We praten met z’n allen regelmatig over de vraag of we asielzoekers terug moeten sturen naar het land van herkomst. Velen weten niet dat deze discussie zo’n 300 jaar geleden ook al speelde. Dankzij het Maak Geschiedenisproject Open het Stadsbestuur komen dit soort verhalen naar boven.
Dit artikel verscheen in De Oldambtster van februari 2021.
Vaak was de diaconie van de plaatselijke hervormde kerk daarbij betrokken. Niet zo vreemd als je je bedenkt dat de ondersteuning van armen en zieken lang een taak van de kerken was. Ook onze tekst van maandag 15 maart 1717 gaat hierover. Per brief vragen de gezamenlijke kerkgemeenten van Winschoten om het recht te krijgen waarmee ze bedelaars vanuit het naburige Blijham terug kunnen sturen. Ze richten hun verzoek aan het bestuur van de stad Groningen, omdat Blijham op Westerwolds grondgebied lag en de stad er feitelijk de baas was. Waar ging het om?
Vreemdelingen werden om verschillende redenen gezien als bedreiging voor een gemeenschap. En als ze arm en hulpbehoevend waren, kostte het de kerken extra geld. Deze moesten uit de armenkas immers ook al kleding en voedsel voor hun eigen behoeftigen betalen. Het beste zou zijn om ze, waar mogelijk, tegen te houden en terug te sturen naar de plek waar ze vandaan kwamen. Alleen als ze van nut waren als arbeidskracht of met eigen middelen een bestaan op konden bouwen, waren ze welkom. Steeds vaker ook kreeg een nieuwkomer pas toegang als de plaats van herkomst had beloofd te zullen meebetalen in het geval die persoon tot armoede zou vervallen.

Via aanplakbiljetten riep de overheid het publiek geregeld op om uit te kijken naar onguur volk. Soms waren dat roversbenden, maar vaak ook gewoon marskramers, kwakzalvers, liedjeszangers, personen met kijkkasten of joden. Bedelaars en ‘onegte armen’ waren ook verdacht. Een beetje de ‘economische vluchtelingen’ van toen. Bedelen was weliswaar ooit legaal, maar werd steeds vaker strafbaar gesteld. Dit omdat bedelaars vaak ook kleine strafbare feiten pleegden. Onze tekst spreekt van de ‘snode practijcq’ van bedelaars die stelselmatig de kerkdorpen aflopen om zo ‘op een gemackelijcke wijse an de kost’ te komen. Door zich steeds in een andere plaats voor te doen als inwoner, misbruikten ze zo de zorgplicht van de plaatselijke kerk.

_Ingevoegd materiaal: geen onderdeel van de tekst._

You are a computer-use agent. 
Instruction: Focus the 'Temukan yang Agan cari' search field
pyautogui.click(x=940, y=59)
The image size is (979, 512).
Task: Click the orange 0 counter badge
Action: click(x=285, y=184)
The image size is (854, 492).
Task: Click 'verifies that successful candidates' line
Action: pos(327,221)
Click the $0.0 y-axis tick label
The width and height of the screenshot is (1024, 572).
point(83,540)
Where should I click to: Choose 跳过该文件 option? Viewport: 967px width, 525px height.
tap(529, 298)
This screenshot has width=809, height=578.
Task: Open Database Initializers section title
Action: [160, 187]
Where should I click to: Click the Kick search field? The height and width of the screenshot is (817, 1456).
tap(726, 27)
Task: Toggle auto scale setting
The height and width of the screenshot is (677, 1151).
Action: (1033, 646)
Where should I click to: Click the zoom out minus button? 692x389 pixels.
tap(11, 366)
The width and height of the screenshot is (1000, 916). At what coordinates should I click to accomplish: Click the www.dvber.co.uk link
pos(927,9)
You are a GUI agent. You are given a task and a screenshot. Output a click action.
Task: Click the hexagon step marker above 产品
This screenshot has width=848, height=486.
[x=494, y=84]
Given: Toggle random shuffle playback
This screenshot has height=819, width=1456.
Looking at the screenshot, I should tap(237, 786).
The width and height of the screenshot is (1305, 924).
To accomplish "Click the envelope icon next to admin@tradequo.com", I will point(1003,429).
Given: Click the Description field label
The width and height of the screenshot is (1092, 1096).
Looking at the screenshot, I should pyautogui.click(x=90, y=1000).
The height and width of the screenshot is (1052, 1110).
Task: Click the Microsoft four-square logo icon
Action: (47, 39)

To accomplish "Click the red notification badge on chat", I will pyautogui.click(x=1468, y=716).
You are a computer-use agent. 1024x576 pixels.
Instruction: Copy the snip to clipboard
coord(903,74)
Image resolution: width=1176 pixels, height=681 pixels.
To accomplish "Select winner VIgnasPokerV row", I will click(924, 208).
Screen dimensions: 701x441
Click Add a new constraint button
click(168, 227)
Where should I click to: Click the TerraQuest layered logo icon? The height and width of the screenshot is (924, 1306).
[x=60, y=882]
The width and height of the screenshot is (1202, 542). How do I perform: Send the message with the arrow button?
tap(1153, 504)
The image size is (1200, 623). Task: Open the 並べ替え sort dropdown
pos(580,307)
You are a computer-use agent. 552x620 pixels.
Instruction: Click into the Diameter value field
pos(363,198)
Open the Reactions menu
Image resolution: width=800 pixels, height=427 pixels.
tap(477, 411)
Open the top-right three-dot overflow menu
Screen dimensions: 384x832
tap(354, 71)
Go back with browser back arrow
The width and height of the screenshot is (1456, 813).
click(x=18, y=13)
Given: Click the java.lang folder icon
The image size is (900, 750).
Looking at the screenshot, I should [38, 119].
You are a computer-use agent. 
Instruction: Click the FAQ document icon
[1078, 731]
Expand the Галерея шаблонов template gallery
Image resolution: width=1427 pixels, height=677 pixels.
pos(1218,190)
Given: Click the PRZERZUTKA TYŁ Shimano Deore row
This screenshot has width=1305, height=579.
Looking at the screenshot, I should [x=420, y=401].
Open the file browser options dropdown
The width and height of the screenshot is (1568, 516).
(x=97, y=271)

Bij arrestatie volgde vaak zonder proces een veroordeling. De ‘eigen‘ bedelaars gingen naar de werkhuizen en bij herhaalde overtredingen naar het provinciaal Tuchthuis in de Zoutstraat te Groningen. Soms ook werden ze daarna alsnog verbannen. ‘Vreemde’ bedelaars kregen soms een oprotpremie aangeboden, maar bij ernstiger strafbare feiten verdwenen ook zij achter de tralies met verbanning tot gevolg. Dat de diakenen ook een rol hadden bij het signaleren en doorgeven van misbruik, zeg maar bijstandsfraude, zal evenmin verbazen. Daarin werkten ze nauw samen met de rechtspraak en het bestuur. In de stad Groningen kwam het zelfs voor dat kerkelijke dienaren een uniform droegen en in onrustige tijden met sabel of stok licht bewapend waren!
Het verzoek eindigt met de woorden: ‘…..om diergelijke armen wederom te rugge te mogen senden van waar deselve an haar worden gebraght’. Daaronder staat het antwoord geschreven: het stadsbestuur gaat akkoord en geeft de Winschoter kerken het recht om bedelaars uit het naburige Blijham terug te sturen. Een harde toon die egoïstisch klinkt en ons onchristelijk aandoet. Toch kun je daarin ook het beeld zien van zorginstellingen die door de toestroom van behoeftigen moeite hebben de eindjes aan elkaar te blijven knopen. Goedwillende hulpverleners die zeker in tijden van nood moeite hadden om alle armen en zieken te blijven helpen. Armoede, oorlog, een epidemie of een natuurramp was immers nooit ver weg. Aan het eind van datzelfde jaar zou de Midwintervloed van de Kerstnacht (Kerstvloed 1717) genadeloos toeslaan en ook in het Oldambt veel slachtoffers maken en grote economische schade veroorzaken. Het zal de hulpverleners in de Winschoter dorpen ongetwijfeld opnieuw handen vol werk hebben bezorgd.